Updated: Mar 18
With everyone heading back to school what better time to focus on a book all about settling into a new school. Although this book was added to Learn From Play a while ago it is perfect for anyone with new students or those starting at a new school for the first time. But this wouldn’t be a Learn From Play article if it wasn’t about gamification so I have also added some physically active ice-breaker activities your students are sure to love.
The Day You Begin by National Book Award winner Jacqueline Woodson is the story of a young girl who feels different from her new classmates. It is the story of discovery as she realised that actually she has things in common with others and if she just begins to accept her differences then so too will her classmates and they may even become her friends.
A great book for the first day of school with activities that include a find-a-word, drawing pictures of a perfect holiday and a perfect summer, an activity to build camaraderie between classmates by finding things they have in common, a world mapping activity and a graphing activity to find out other people's favourite things.
In addition to these book activities it may be a great time for students to complete some other fun bonding games to help them get to know each other. These will also help create a safe environment for your students and set a precedent that students can be brave in your classroom. By creating this sort of a classroom environment your students are encouraged to work beyond their comfort level and it is at this point that true learning can take place. But you can’t ask students to be brave before they feel safe.

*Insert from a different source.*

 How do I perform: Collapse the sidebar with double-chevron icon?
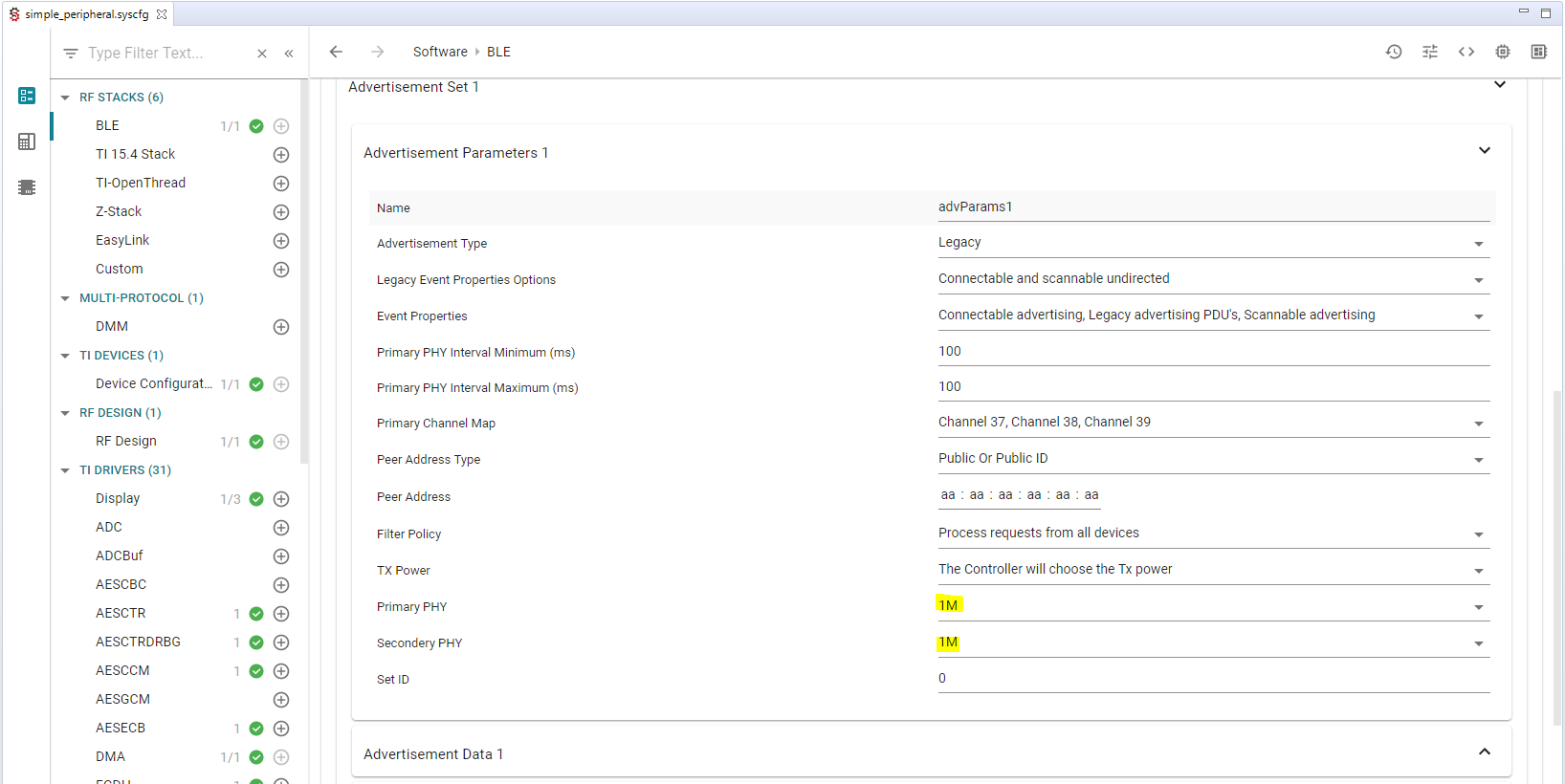point(289,54)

If new students are asked to stand out the front of the classroom and talk about themselves they are likely to feel scared and self conscious. If this is done with a whole group of new students you may well find that by the end of the activity most students were too focused on what they were going to say to actually listen to anyone else before them and thus little has been achieved.
As an alternate students could be asked to stand in a large circle with 1 student self-selecting to come into the middle of the circle. This student places their hands on their hips and shares with the group information about themselves. When another student hears a piece of information that relates to them they move into the middle of the circle and joins arms with the first student. The new student takes over sharing information until a 3rd student joins the 2nd and links arms and takes over sharing information. Using this activity students are actively listening to what is being shared rather than thinking about their own information and once they are joined onto the student chain they can relax and listen to others.
As a similar, but again slightly different version of this same activity, students could play “Get To Know You Bingo”. A simple game where students write a set of 9 things about themselves in a 3 x 3 grid. They then walk around the room and try to find students that share the same traits, family background or hobbies. When a match is found the student writes their classmates name in this square. Students may only use each classmate’s name once on their card. Each student is trying to find 3 matching characteristics in a row to finish the game. At the end of this activity the bingo cards can be collected and an outline created for the students in the class and the 9 things they each found worth noting about themselves.
While there are loads of other ice-breaker style games that can be used on the first day of school to allow students to get to know each other these two are most appropriate for The Day You Begin. They will allow students to share the experiences of the children in Jacqueline Woodson’s story as they find things they have in common with their classmates and will start to build a classroom where real learning can take place in a supportive environment which is what every teacher wants.